SU-C-19A-03: Evaluation of Common Material Magnetic Susceptibility Effects for Immobilization Devices Used in MRI-Guided Therapies




Phase variations induced by magnetic susceptibility differences of materials used for immobilization can result in localized signal dropout and spatial distortions on MR images. The goal of this study was to determine an optimal material for immobilization device construction that minimizes the effect of susceptibility on adjacent tissues.


A total of 30 thermoset and thermoplastic material samples were included in the study. Each material sample was precision machined to dimensions of 11.1 × 23.8 × 123.8 mm3. During imaging, the samples were placed adjacent to a ball phantom with the long axis oriented parallel to the magnetic field. Imaging was performed at 3T using a GRE-EPI sequence (FOV/matrix: 24cm2/128×128, TE/TR: 59/2000ms, rBW: 125 kHz, TH: 3mm). High order shimming was optimized once prior to acquisition. Phase images were reconstructed and unwrapped offline. Relative phase induced by the ith material was determined by subtracting the mean phase over a 3×3 kernel at the phantom center from the mean phase over a 3×3 kernel at a position of maximal phase-induced change. Phase differences (Δϕ) induced by the ith material were determined by subtracting the relative phase with no sample from the relative phase with sample. Mann-Whitney and Kruskal-Wallis tests were used to determine whether significant differences in Δϕ existed between and among material categories.
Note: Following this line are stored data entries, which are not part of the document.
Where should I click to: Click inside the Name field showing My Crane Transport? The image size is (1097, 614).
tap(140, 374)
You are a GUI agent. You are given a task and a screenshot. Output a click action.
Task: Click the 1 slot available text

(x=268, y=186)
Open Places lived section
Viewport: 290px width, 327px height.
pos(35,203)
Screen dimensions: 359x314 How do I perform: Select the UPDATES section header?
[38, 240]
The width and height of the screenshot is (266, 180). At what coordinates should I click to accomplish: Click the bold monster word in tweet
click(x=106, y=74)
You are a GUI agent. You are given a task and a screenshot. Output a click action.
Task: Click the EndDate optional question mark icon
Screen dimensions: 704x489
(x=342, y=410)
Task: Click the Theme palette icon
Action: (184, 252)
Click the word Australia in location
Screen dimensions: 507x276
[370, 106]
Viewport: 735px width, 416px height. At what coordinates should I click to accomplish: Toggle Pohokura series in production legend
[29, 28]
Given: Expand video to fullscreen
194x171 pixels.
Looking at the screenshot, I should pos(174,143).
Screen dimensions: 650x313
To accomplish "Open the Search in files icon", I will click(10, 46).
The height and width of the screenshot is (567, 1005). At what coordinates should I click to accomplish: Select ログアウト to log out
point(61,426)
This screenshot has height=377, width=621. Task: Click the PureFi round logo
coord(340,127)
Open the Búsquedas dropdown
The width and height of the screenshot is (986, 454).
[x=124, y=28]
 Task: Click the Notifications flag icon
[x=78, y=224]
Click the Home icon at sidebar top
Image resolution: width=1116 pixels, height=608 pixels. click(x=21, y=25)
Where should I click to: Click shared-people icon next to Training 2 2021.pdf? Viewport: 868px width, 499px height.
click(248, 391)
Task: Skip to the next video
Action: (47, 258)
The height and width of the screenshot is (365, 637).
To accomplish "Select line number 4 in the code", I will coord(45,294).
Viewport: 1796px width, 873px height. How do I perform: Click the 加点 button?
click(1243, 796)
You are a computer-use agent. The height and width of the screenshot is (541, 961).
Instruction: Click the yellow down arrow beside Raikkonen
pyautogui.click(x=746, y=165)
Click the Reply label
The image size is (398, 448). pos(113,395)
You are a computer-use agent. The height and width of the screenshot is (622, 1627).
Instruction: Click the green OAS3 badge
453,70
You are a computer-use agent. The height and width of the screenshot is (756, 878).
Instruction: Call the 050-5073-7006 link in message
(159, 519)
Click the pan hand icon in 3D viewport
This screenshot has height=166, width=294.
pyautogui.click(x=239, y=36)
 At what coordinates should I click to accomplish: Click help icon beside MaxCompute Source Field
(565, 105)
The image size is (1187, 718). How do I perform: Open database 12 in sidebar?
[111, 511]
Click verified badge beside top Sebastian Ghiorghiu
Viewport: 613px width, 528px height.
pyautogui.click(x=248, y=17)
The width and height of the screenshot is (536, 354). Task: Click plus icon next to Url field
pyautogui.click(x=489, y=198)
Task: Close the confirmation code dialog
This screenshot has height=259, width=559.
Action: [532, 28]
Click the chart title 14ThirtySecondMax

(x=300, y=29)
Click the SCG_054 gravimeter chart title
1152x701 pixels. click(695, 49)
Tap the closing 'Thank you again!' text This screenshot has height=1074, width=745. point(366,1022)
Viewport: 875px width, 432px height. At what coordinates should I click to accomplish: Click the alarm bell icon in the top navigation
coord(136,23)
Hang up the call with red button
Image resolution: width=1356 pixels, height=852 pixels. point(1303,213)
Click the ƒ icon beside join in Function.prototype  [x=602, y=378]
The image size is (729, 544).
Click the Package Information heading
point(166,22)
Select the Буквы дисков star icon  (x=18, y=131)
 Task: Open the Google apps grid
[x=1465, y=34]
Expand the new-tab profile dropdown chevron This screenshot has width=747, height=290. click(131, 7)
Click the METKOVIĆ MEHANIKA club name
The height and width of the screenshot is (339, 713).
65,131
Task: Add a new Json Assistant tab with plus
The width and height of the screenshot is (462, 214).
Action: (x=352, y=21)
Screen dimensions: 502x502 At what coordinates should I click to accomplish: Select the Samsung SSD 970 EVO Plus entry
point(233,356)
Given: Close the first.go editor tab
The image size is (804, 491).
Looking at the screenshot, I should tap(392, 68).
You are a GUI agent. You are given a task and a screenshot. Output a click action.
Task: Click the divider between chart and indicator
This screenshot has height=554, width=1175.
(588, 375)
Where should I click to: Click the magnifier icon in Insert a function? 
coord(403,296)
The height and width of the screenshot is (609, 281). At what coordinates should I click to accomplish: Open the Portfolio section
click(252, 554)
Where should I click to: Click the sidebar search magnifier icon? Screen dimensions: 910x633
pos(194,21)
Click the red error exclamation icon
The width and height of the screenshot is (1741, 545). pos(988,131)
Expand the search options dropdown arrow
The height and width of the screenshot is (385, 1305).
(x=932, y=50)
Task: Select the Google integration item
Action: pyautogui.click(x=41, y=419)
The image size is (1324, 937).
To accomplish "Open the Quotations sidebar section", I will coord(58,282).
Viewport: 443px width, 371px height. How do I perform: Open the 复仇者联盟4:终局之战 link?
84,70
In general, glass-cloth resin reinforced materials produced the smallest phase differences, with G-9 fiberglass producing the smallest phase difference of all materials studied. Significant phase differences were found between thermoset and thermoplastic materials (p=0.0002). Within the thermosets group, significant differences were found between glass-cloth based materials relative to other thermosets (p=0.0157).


Glass-cloth resinreinforced thermosets, specifically G-9 fiberglass, produced the smallest phase differences of all materials studied, and are recommended for construction of immobilization devices used in MR imaging and MRIguided therapies.

Funding provided by Advancing a Healthier Wisconsin.